I also hit the OOM issue a few years back, while evaluating dnsmasq
performance on OpenWrt with large server lists loaded, and spent some time
investigating. I could be hazy on some details but the following covers
the basics.

You're right that text segments are fairly small and shared; memory usage
was dominated by storage for blocklists read from file. This makes the
problem more general than just tiny systems, since people tend to size
their blocklists proportional to system memory size.

You're also right that actual memory footprint increases only minimally
with each fork() thanks to copy-on-write; I'm certain these OOM systems
aren't really exhausting memory. But I do think there's confusion around
memory usage optimizations like COW vs. memory accounting used for OOM.

I recall looking at dnsmasq process statistics on OOM invocation, and
noticed their VM set sizes were usually close to total system memory, i.e.
COW wasn't relevant.
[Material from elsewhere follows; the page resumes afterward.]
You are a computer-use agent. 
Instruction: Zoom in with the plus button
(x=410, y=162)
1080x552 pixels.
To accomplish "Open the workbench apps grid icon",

And from a dnsmasq proc memory map, the large segment
storing the blocklist was marked read-write. I suspect that despite COW,
since that memory is *potentially* writable it's being accounted for at
fork() time.

A possible fix I'd suggest is to update dnsmasq's memory handling. IIRC,
we use the same cache structure and memory allocation for both DNS cache
and storing static server lists read from file. Perhaps use a separate,
page-aligned memory pool to store these lists, then after initialization
(and before forking) use mprotect() to set the region as read-only.
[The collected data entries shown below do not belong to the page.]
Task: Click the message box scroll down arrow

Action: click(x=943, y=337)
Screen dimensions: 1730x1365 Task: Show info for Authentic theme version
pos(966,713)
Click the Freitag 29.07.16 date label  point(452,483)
Assuming it works, this would have the advantage of being a no-knobs
solution vs. setting kludgey process or connection limits.

One other thing I saw while testing with large blocklists was a noticeable
latency increase, likely related to lookup times. I recall some discussion
on the ML where you mentioned work on a hash/tree solution was in
progress. Were those changes completed?